Em localidades mais populares como Curuzu, na Liberdade, ou Santa Cruz e Vale das Pedrinhas, no Complexo do Nordeste de Amaralina, por exemplo, não é difícil encontrar familiares de pessoas que acabaram mortas após operações ou mesmo incursões corriqueiras da Polícia Militar.
Em 2020, ao menos dois casos ganharam grande repercussão após manifestações das comunidades, nos meses de junho e novembro, respectivamente: as mortes do estudante Micael Silva Santos, de 12 anos, no Vale das Pedrinhas, e de Railan Santos da Silva, de 7, no Curuzu.
Os dois garotos foram atingidos por disparos que, segundo a PM, eram um revide ao ataque de traficantes. As famílias, por sua vez, contestaram a versão sob a justificativa de que as vítimas eram inocentes e os militares chegaram atirando. Segundo a polícia, os inquéritos foram concluídos e encaminhados à Justiça.
Já em junho de 2021, a população do Curuzu foi às ruas pedir justiça pelas mortes da dona de casa Maria Célia de Santana, de 73 anos, e da manicure Viviane Soares, de 40, que foram atingidas por disparos enquanto conversavam na porta de casa, próximo à Senzala do Barro Preto, sede do Ilê Aiyê.
Viviane era tia de Railan e havia chorado a morte do sobrinho sete meses antes. Ela deixou um filho de 10 anos. Segundo a PM, houve troca de tiros durante perseguição a um homem que dirigia um carro roubado. A Polícia Civil investiga as circunstâncias.
Em geral, em casos como os de Micael, Railan, Maria e Viviane, para além do luto, os familiares das vítimas convivem com o medo. Parentes evitam falar sobre o assunto por não se sentirem seguros.
“Infelizmente, a realidade é que não tem nada que nos garanta a proteção. Meu filho morreu por um tiro disparado por um militar. Eu gostaria muito de falar, mas tenho medo. E não quero reviver o sentimento mais triste que existe. Continuo morando no mesmo lugar, tenho que sair para trabalhar. Continuo vivendo inseguro, prefiro me preservar, porque infelizmente não serei o último a passar por isso”, afirmou o pai de um jovem à reportagem.
Presidente da Comissão de Direitos Humanos da Ordem dos Advogados do Brasil seccional Bahia (OAB-BA), Jerônimo Mesquita comenta que 70% das demandas recebidas na autarquia se referem a casos relacionados a ações policiais. Ainda segundo ele, em 100% das situações, os mortos são jovens negros, de 16 a 25 anos, moradores de regiões periféricas.

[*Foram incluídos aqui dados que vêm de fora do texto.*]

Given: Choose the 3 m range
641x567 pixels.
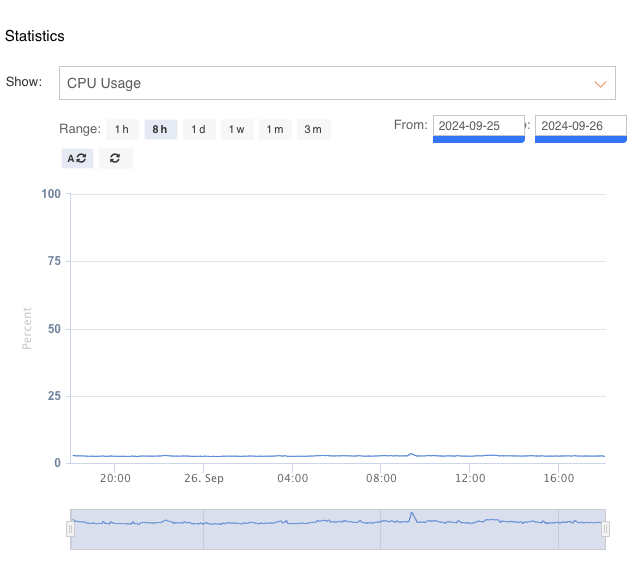Looking at the screenshot, I should point(313,129).
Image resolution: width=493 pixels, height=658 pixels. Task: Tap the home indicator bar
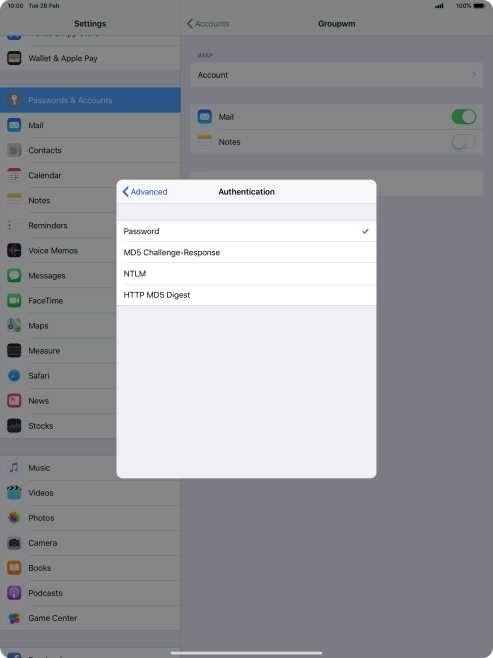point(246,653)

“Depois que recebemos as denúncias, formamos o processo e passamos a acompanhar junto à corregedoria (da polícia)”, explica Mesquita, ao destacar que investigações como essas podem demorar meses ou até anos. “Não temos problemas quanto à transparência das investigações, o que dificulta é a morosidade dos processos”, complementa.
Jerônimo diz ainda que o número de casos que chegam à OAB não sofrem redução há pelo menos oito anos, tempo em que ele está à frente da comissão. “O nosso trabalho é importante porque dá visibilidade. Por isso, as famílias nos procuram muito. Mas também é muito comum que não queiram formalizar a denúncia por medo, o que dificulta o processo”. Ele reforça que, independente do tempo, os familiares devem denunciar os casos junto aos órgãos competentes a fim de facilitar o esclarecimento dos fatos.

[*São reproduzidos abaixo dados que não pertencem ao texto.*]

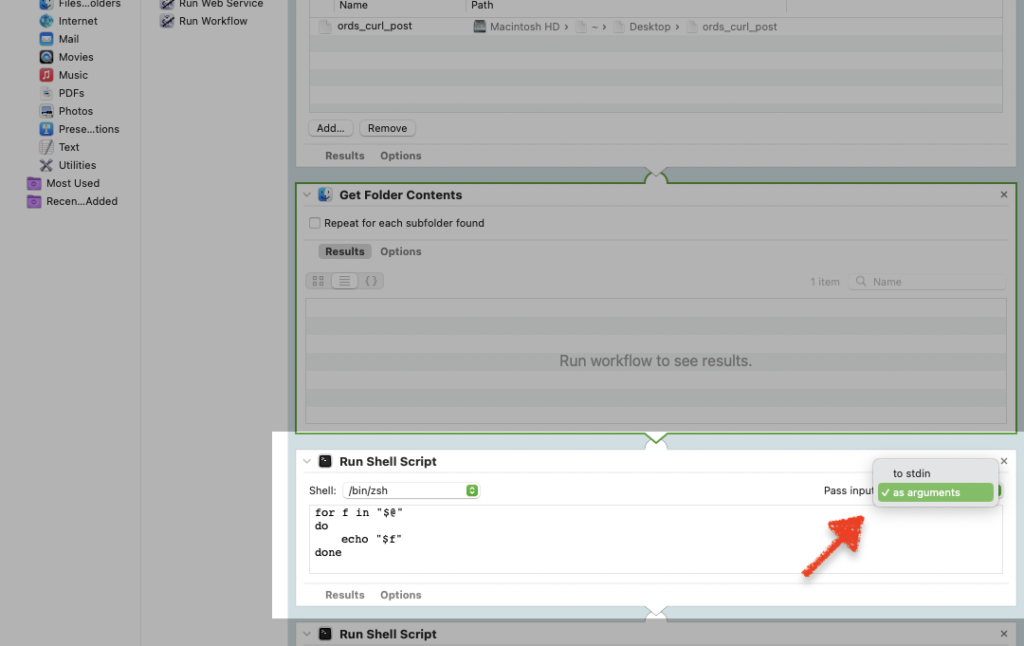The height and width of the screenshot is (646, 1024).
Task: Select the Run Workflow action
Action: tap(212, 20)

Em nota enviada ao Estadão, a Secretaria da Segurança Pública do Estado da Bahia (SSP-BA) informou que as polícias Civil e Militar investem anualmente em treinamento para utilização da força apenas em caso de necessidade e de forma escalonada, durante operações, abordagens e blitze.

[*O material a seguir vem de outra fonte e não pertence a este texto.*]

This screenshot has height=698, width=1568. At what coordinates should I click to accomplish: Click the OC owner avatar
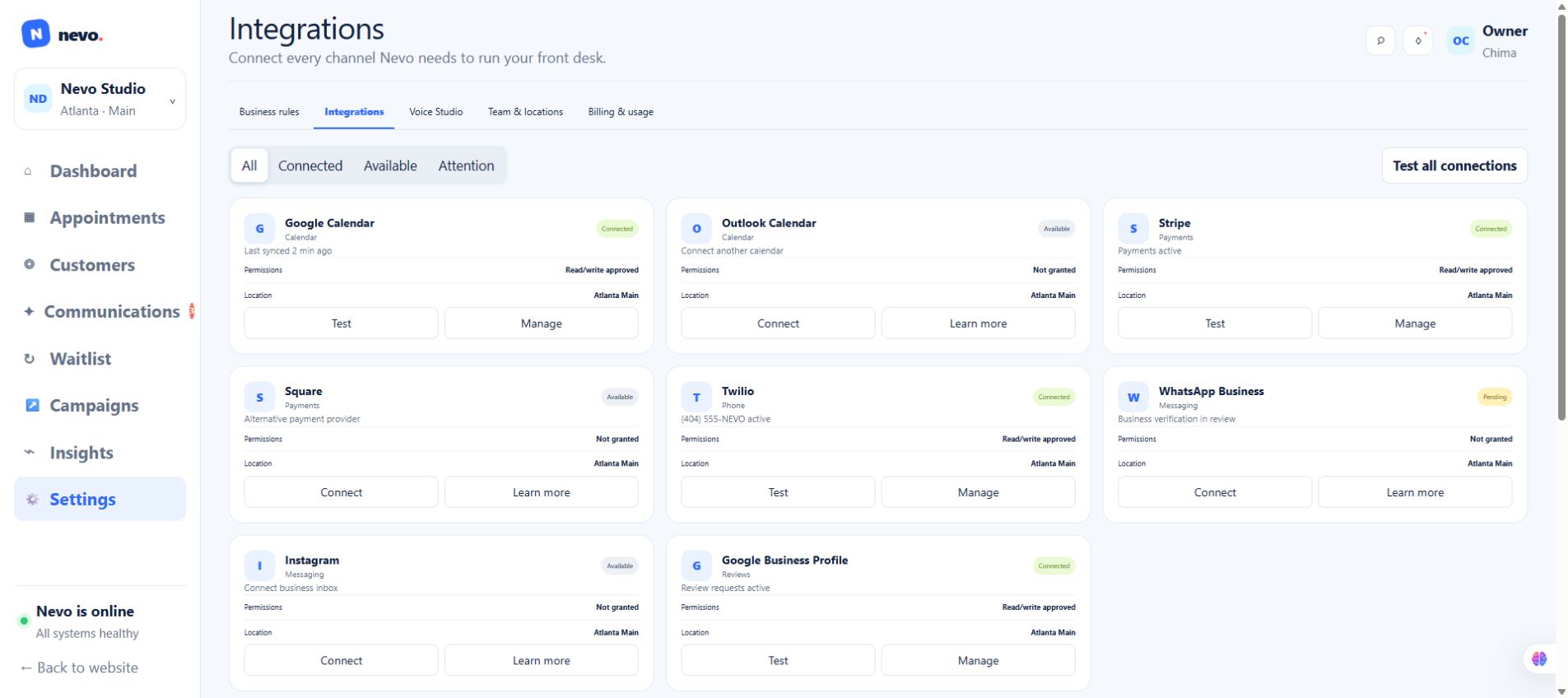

“O uso de arma letal é sempre a última opção, utilizada quando existe a necessidade de proteger a vida dos policiais envolvidos no confronto e de inocentes. A SSP destaca ainda que todos os autos de resistências (mortes em decorrência de ações) são investigados pelas corregedorias que atuam de forma rígida, quando existe indício de excesso”, finalizou a pasta.